Zadanie 1:
Dlaczego we wpisie z bloga z 10 grudnia 2004 zajęcia „Noe” nie są niczym ekscytującym? Odpowiedz w jednym do trzech zdań.
Zadanie 2:
Kontynuuj wpis z bloga z 10 grudnia 2004, zaczynając po ostatnim zdaniu o zajęciach „Noe”.

Tekst:
>>>

Archiwum 10 grudnia 2004


WSZYYYYYSTKOOO JESTTT DOOO DUUUPPPYYYYYYY!!!!!!!!!...
10 grudnia 2004, 16:33

....a w dupie zaczyna sie ciasno robić...bo mało miejsca...3/5 dupy zajmuje buda....1/5 środowisko w którym żyje....1/5 na reszte dylematów.....
poryczałam sie dzisiaj jak oglądałam zdjęcia zwierząt ze schroniska...i jak czytałam ich opisy...to takie smutnee....
a wogóle dzisiaj mi sie chce ryczeć...wczoraj mi sie chciało....przedwczoraj...przeprzedwczoraj....cały czas....i spać....oo spać mi sie też cały czas chce....widocznie za mało ruchu...ale jak tu sie ruszać ?? <bez skojarzeń beboki>
mieliśmy dzisiaj jakieś zajęcia o nazwie 'Noe' o tematyce -alkoholowej-....zajęcia jak każde, podobne były w pierwszej klasie...więc czym tu sie podniecać ?!

<<<

Wyciąg danych:

>>>

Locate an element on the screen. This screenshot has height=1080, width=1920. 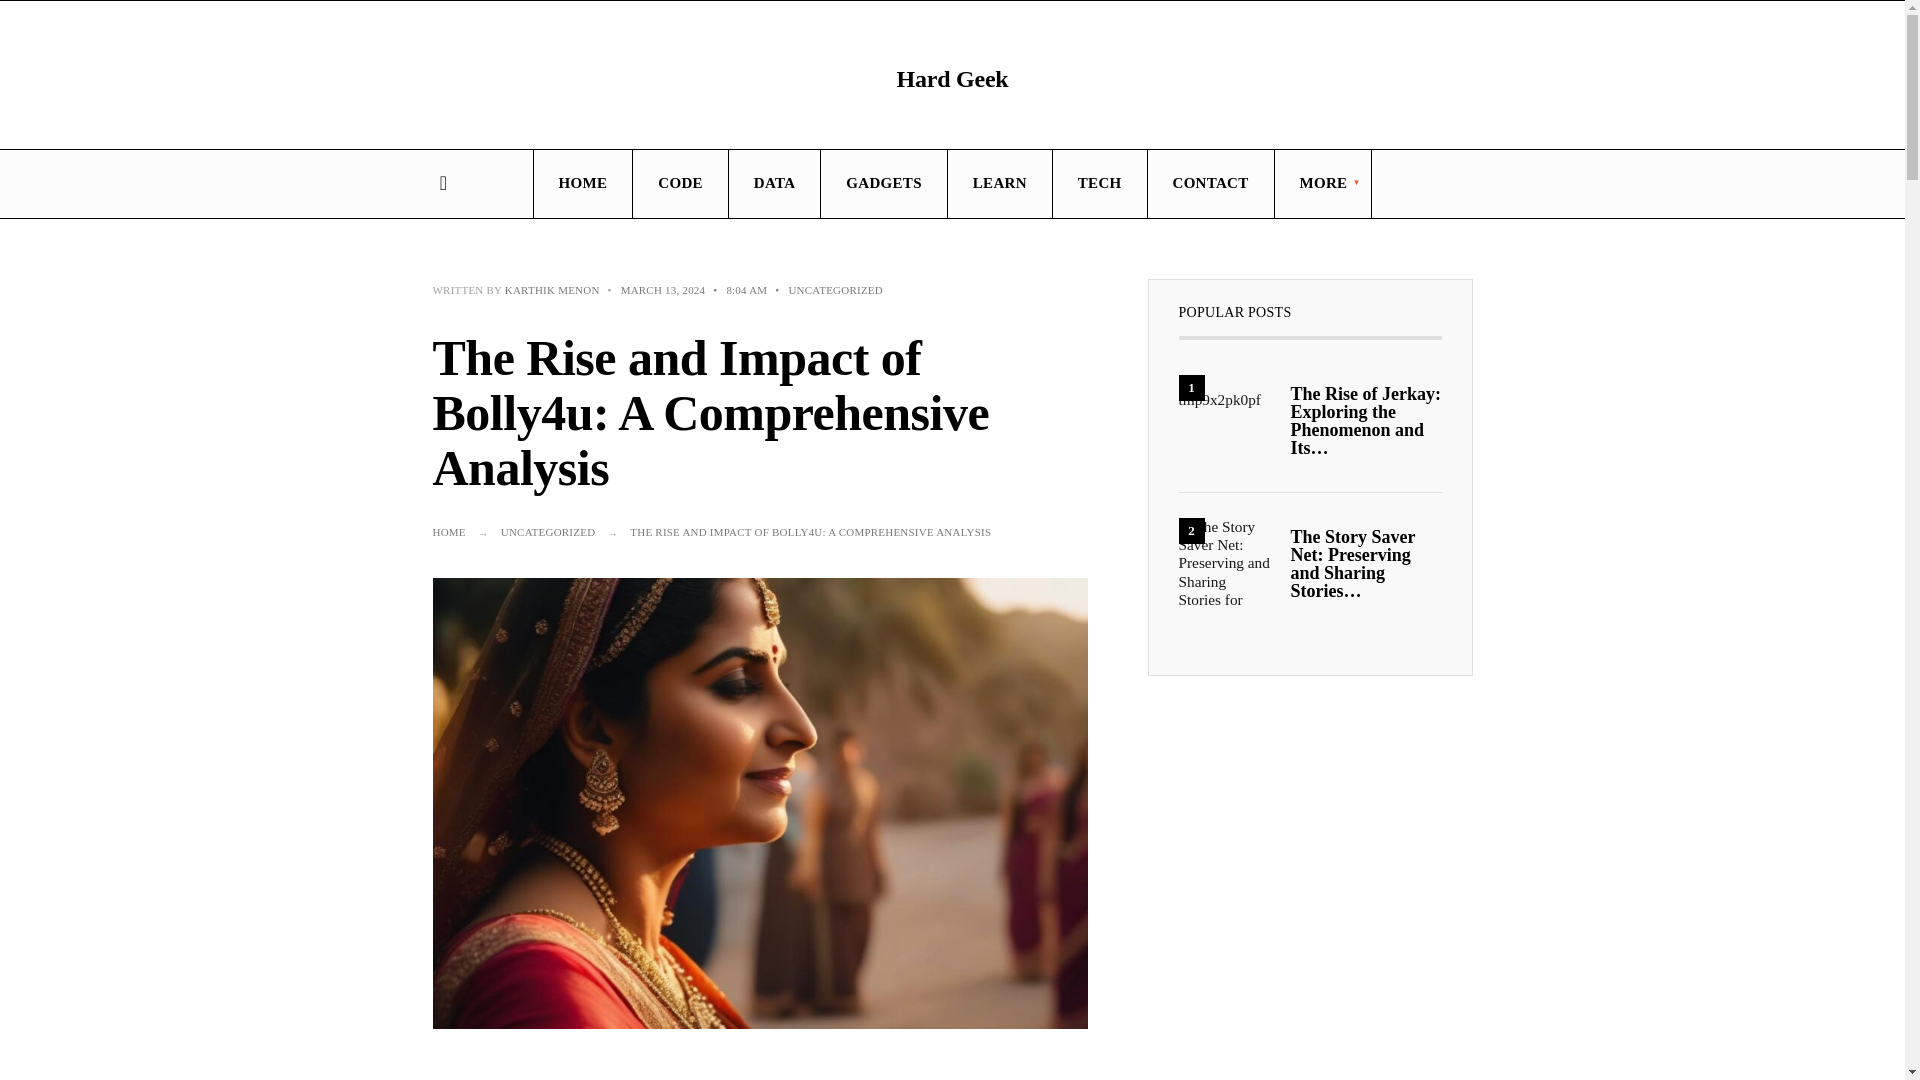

<<<

Odpowiedź 1:
Zajęcia o tematyce alkoholowej nie różniły się od innych. Podobne odbyły się już w pierwszej klasie, więc nie było powodu się nimi podniecać.

Odpowiedź 2:
do dupy!
do dupy też jest to że sie Angeli nie chciało przegrać simsów...i byda kiblować przez weekend przed TV....do dupy!
dzisiaj jest Oaza...hmmm...cieszyć sie czy płakać....mam zwalony humor...więc nie mam pojęcia....
nasza klasa składa się z kretynów....głównie z takich fickoli....yyeeerrrroooonnnnaaa!!! normalnie szlag mnie chwyta jak go widza....a ta bala to im naprawde kiedyś rozpier****......rrrrraaaarrrrrrrrrrr.......wnerwiona jestem.....
jestem tak strasznie wqrzona a zarazem chce mi  sie płakać....wnerwiona z dwóch powodów, a smutna z jednego tego samego co wqrzona, ale z innego tego drugiego.......nie, no nie wyrobie....
wszystko jest do dupy!! WSZYSTKO!!!!!!!
a teraz pójde do kościółka...pomodlę się...i może mi przejdzie...oby pomogło! Amen.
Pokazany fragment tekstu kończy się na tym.